BRIEF. Starting at the line that contains "Task: Add gold bars with plus icon" and continuing through the end of the records, rewrite those lines with "gold bars" changed to "silver bars" and nothing else altered. Leave the pictures out of your answer.

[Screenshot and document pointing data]
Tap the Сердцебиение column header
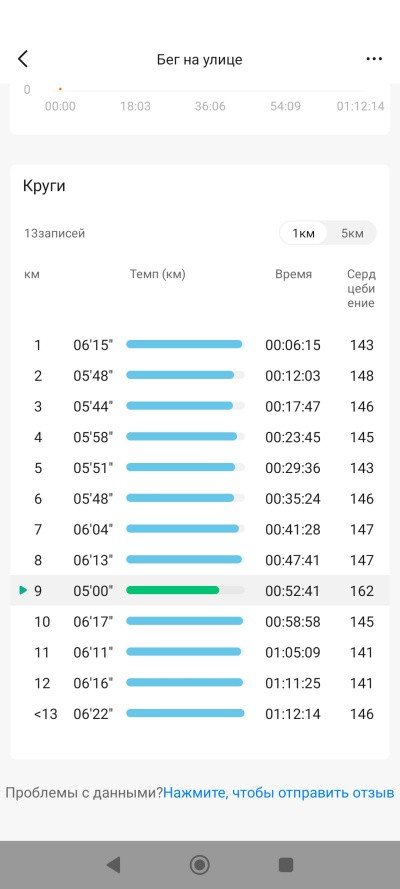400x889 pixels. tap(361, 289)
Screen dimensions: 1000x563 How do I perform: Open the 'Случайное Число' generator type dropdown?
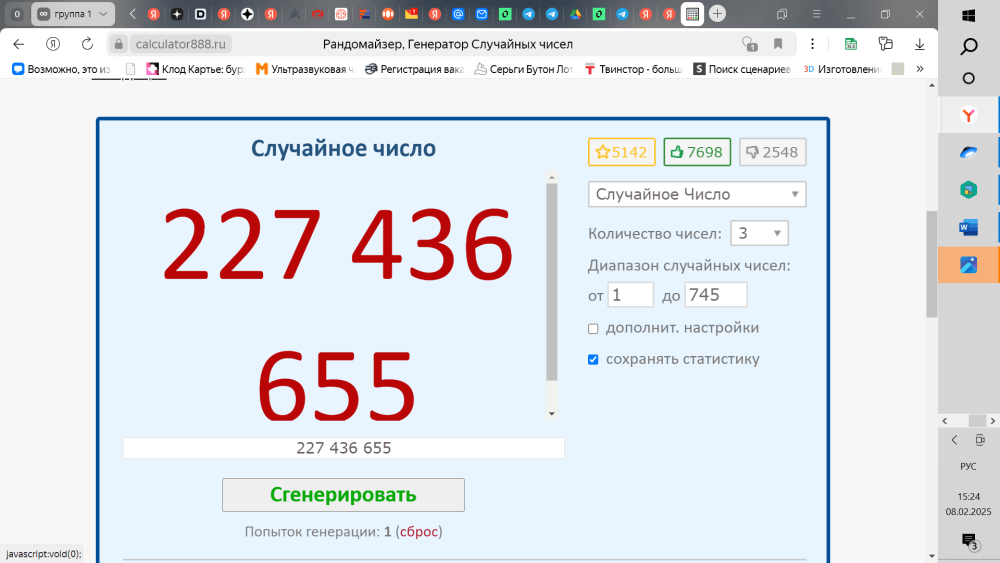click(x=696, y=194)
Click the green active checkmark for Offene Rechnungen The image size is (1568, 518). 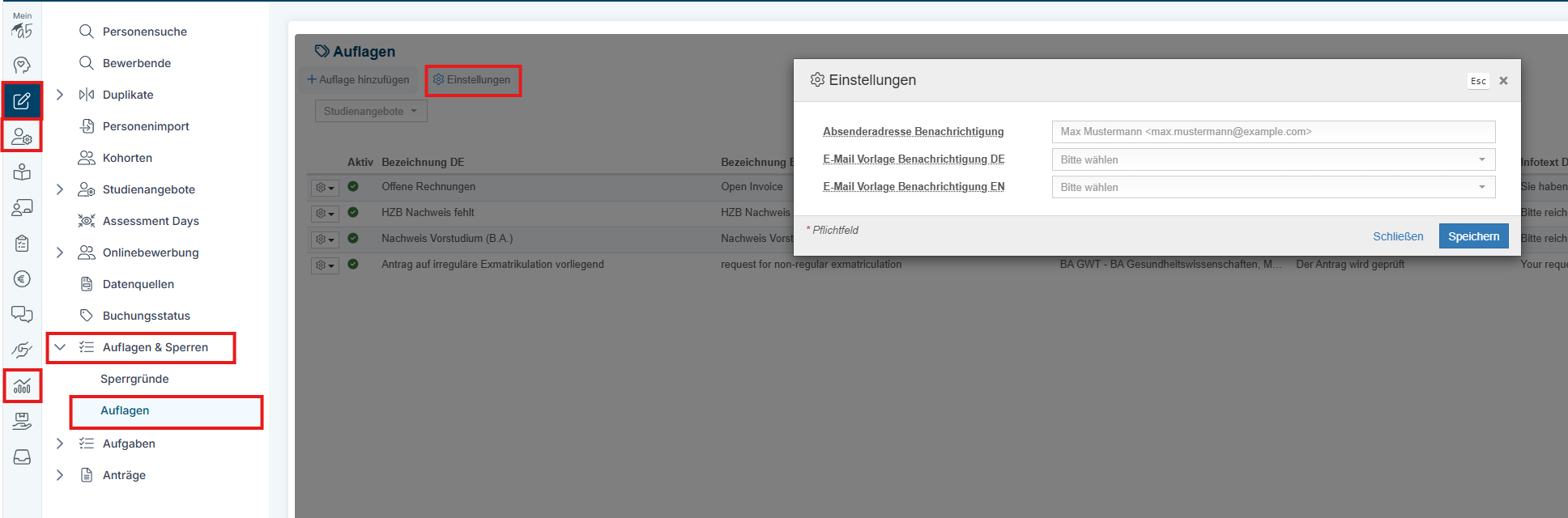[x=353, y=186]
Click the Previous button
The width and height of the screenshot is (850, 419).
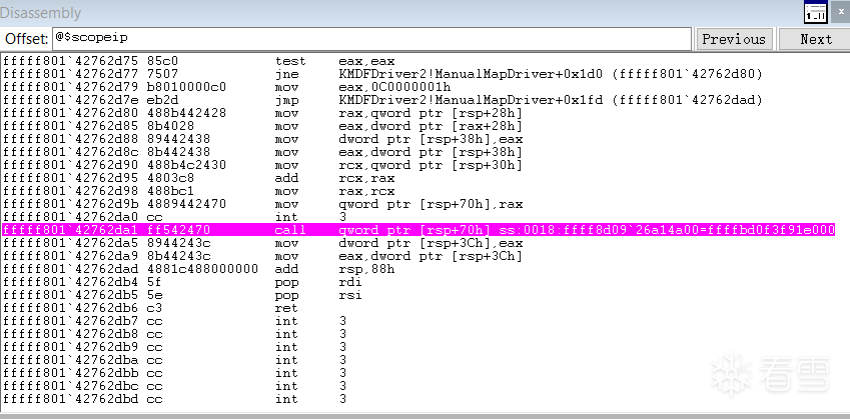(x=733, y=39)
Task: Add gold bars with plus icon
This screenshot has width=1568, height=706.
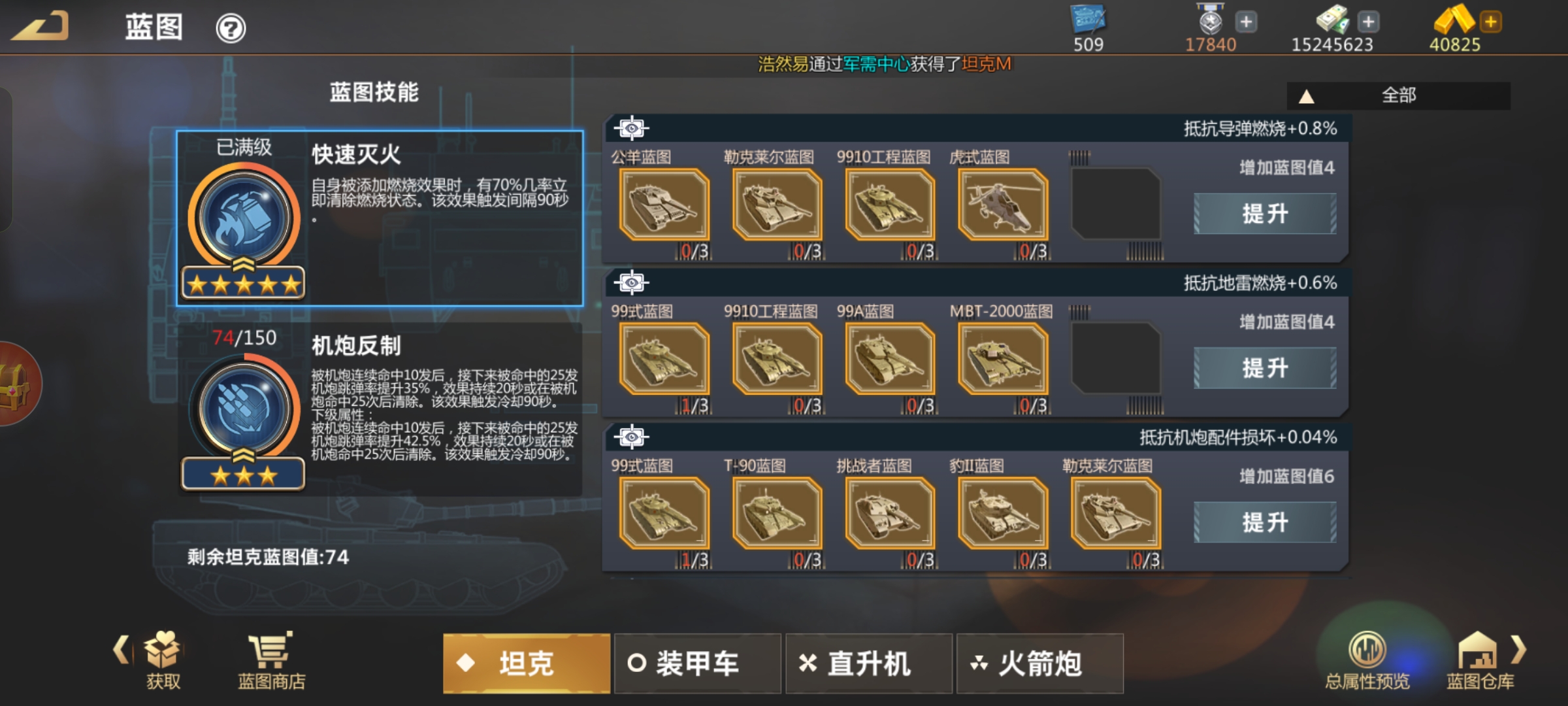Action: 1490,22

RESULT OF THE EXERCISE.
Task: Add silver bars with plus icon
This screenshot has width=1568, height=706.
Action: 1490,22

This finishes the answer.